The Secret of Lost Things. Sheridan Hay
Читать онлайн книгу.“You are what your mother left, Rosemary. You’ve got to make good on that legacy. I know you will.”
Her talks became daily affairs. I just listened.
“You have to think of your mother’s passing as the way to get out. To escape. You have to begin your life,” Chaps would urge.
Esther Chapman took very seriously the opportunity to advise me. She’d always been a sort of maiden aunt, and I loved her. But after all I’d taken care of in the past weeks, after what I’d lost, I was languid with grief. Before Mother’s death, I hadn’t any idea of real despair, even while I’d been hurtling toward it for eighteen years.
Chaps was stoic, and that helped. She’d lost her own mother after a long illness, and lived in her childhood home. Her father—an Anzac, as it happens—had been killed in the Great War. When called a spinster, Chaps would say: “And far better off that way, not that it’s anyone’s business.” She shared a smilar social position to that of Mother (invisibility), and their recognition of this was what had first made them friends. They were oddities, marginal and not exactly respectable. For her part, Chaps was too well read to be considered entirely proper. Books had made her unreasonably independent.
Judging by photographs in her neat house, with age, Chaps resembled her own mother. Both had pigeon-breasted bodies, small gray heads, large light eyes full of candor. I set my only picture of Mother beside one of Chap’s mother in the living room. The silver frame wasn’t terribly old, but there was something timeless in Mother’s photograph. Black-and-white, it had been taken when she was around eighteen, my age exactly at the time, but taken by whom I would never know. Her youthful face looked out at me vivid with the secrets of her past, her future, and, I fancied, more alive than I was in that same unformed moment.
At the end of that first month, sick with my own drowsy sorrow, I took the Huon box outside Chaps’s tiny house and sat in the neat square of her garden, bordered with flowers that repeated themselves on three sides.
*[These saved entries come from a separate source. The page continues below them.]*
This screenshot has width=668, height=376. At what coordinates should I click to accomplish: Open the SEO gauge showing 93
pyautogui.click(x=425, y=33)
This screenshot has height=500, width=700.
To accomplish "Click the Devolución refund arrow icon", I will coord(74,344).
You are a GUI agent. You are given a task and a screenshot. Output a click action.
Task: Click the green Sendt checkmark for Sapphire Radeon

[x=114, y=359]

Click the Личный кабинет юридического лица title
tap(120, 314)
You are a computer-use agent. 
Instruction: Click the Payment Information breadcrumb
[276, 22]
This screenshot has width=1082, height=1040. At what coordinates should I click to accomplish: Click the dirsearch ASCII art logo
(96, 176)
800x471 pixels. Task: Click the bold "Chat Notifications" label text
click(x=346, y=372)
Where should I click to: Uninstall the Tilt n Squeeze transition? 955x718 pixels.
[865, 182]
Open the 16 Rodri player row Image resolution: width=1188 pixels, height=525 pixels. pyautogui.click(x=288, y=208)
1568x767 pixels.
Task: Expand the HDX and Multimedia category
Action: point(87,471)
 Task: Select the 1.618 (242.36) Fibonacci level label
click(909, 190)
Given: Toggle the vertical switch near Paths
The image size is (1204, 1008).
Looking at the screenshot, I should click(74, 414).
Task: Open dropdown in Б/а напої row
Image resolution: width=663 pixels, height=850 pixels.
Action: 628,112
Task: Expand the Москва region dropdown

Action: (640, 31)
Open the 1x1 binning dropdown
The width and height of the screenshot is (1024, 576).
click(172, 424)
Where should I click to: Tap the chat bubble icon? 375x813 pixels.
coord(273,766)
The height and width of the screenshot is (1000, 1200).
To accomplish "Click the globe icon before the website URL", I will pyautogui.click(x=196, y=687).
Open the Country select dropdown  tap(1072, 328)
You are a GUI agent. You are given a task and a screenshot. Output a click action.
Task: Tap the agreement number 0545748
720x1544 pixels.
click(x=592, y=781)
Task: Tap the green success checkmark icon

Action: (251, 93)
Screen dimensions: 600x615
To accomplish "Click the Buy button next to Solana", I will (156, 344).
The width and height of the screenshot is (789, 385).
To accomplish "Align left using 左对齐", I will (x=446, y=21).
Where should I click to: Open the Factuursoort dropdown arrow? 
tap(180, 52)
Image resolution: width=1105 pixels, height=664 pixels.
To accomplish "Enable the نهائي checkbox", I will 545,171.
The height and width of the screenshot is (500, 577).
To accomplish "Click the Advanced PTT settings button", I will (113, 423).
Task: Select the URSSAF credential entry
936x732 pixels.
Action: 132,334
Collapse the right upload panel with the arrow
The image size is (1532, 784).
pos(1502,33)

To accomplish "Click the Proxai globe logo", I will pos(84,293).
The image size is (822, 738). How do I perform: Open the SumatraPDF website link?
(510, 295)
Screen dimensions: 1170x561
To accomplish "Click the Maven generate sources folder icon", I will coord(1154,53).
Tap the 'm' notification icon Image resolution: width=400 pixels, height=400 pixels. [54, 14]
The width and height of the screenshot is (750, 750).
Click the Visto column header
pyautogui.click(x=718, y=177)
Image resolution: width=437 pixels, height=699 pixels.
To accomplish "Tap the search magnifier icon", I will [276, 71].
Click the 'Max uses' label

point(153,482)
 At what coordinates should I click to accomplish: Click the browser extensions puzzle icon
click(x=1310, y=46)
The orange, red, and yellow heads worked against melancholy; their unopened leaves, like little green tongues, reproached me. I picked a few red ones, Mother’s favorite color, and put them on top of the box.
I knelt down to inspect a large, open leaf, an almost perfect circle. A silver drop of water balanced on its surface, shiny as a ball of mercury. Carefully, I picked the leaf and spun the bead of water inside its green world—a tiny ball of order, isolated and contained. Focusing on the drop relieved an increment of anguish, about the same size, near my heart.
“Help me,” I prayed to the water drop. “I want Mother. I want it all back. I want my life.”
Chaps arrived home early from the shop. I heard her fussing with the kettle, making tea in the kitchen. She called through the little house.
“I’m out here, Chaps!” I replied.
“Ah, I wondered, dear,” she said, coming outside. “Lovely here in the garden. What are you doing on your knees? You look as if you’re praying to the flowers.”
“It makes me feel better,” I said, embarrassed. “They look so happy, with their bright faces. They smell like ants, though, these flowers…”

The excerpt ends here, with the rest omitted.